No, not Thanksgiving; the time of day right now in Turkey. Even though I follow time zones pretty carefully, I really can't tell you what time it is right now in Ankara, and it seems no one else can, either:

Following a decree originating from the country’s President Recep Tayyip Erdoğan, Turkey’s government has officially delayed the start of daylight saving by two weeks. Like the rest of Europe, the country was supposed to turn back its clocks in the early hours of Sunday, October 25. Elections coming up on November 1 prompted the move, as the government reckoned that more evening light might ensure a better turnout.
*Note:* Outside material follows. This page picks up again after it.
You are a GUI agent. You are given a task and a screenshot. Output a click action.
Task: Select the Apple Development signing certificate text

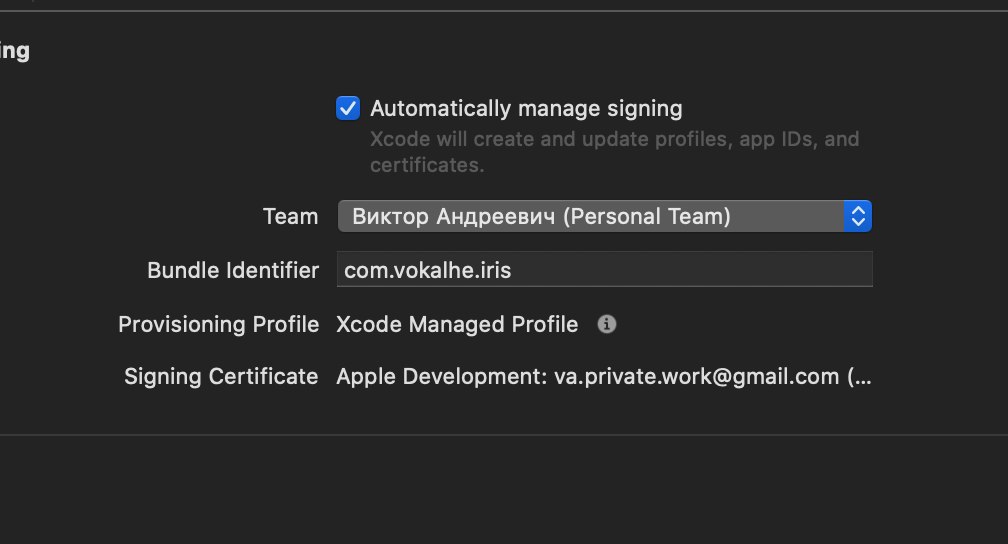tap(604, 377)
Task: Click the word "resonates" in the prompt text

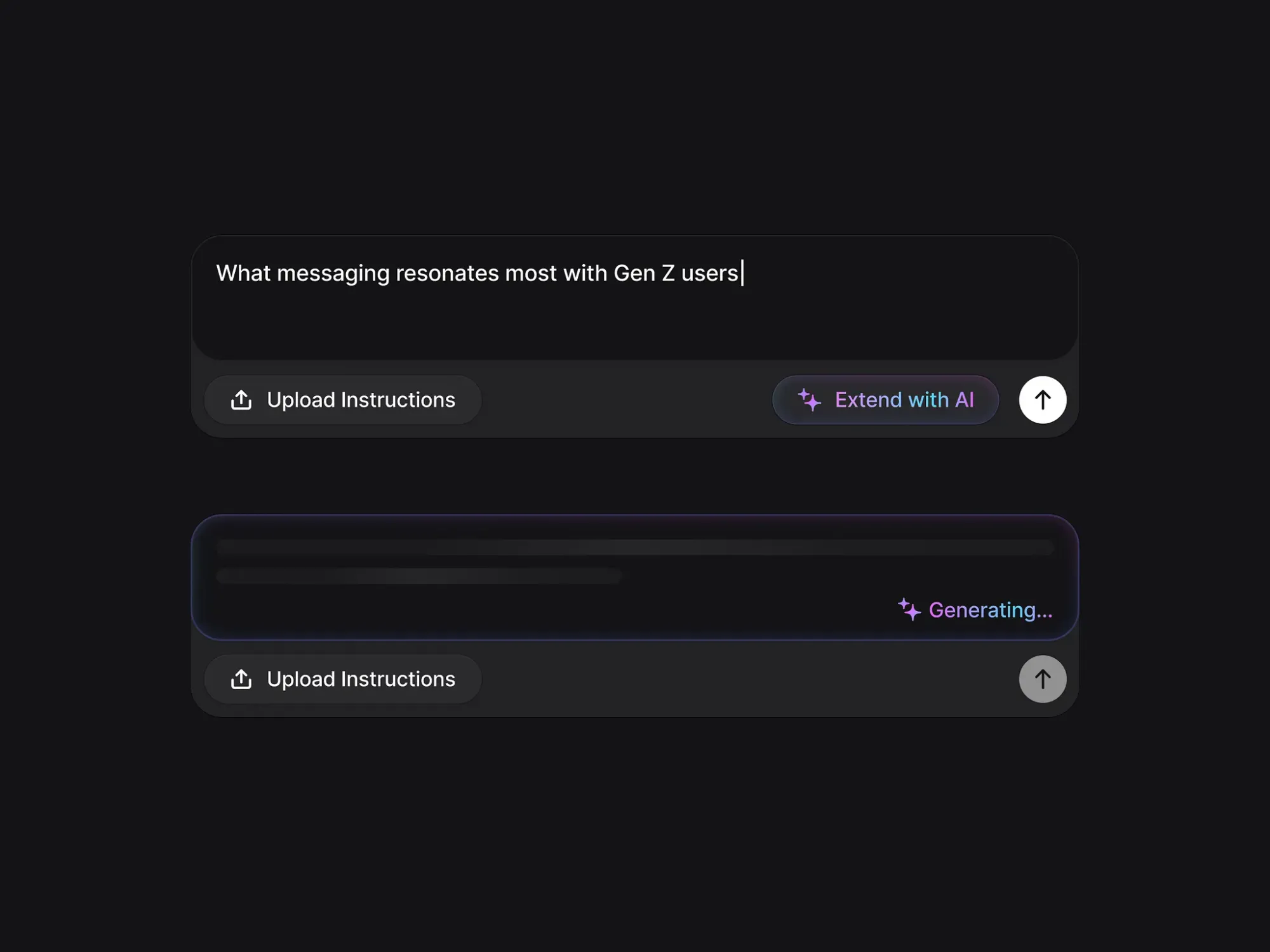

But even in a country with a tradition of occasionally delaying daylight saving a day or so, the two-week delay has come across as more than a little Pharaonic in its ambition. There’s another problem: no one seems to have informed the country’s automatically adjusting clocks. This means almost every cellphone and computer jumped out of sync on Sunday morning, causing minor chaos as Turks struggled to work out whether their clocks had changed automatically or not. On Twitter the hashtag #saatkac—“What’s the time?”—trended as people reveled in Erdoğan’s King Canute moment.

The IANA Time Zone Database pushed out a change on October 1st. While some sites, including this blog and Weather Now, updated our copies of the database immediately, apparently not everyone else has. Typically it takes a few weeks to get changes pushed to millions of cell phones.

This is a minor, but telling, example of how authoritarian governments encourage incompetence. If Donald Trump gets elected president, expect this sort of thing to happen here.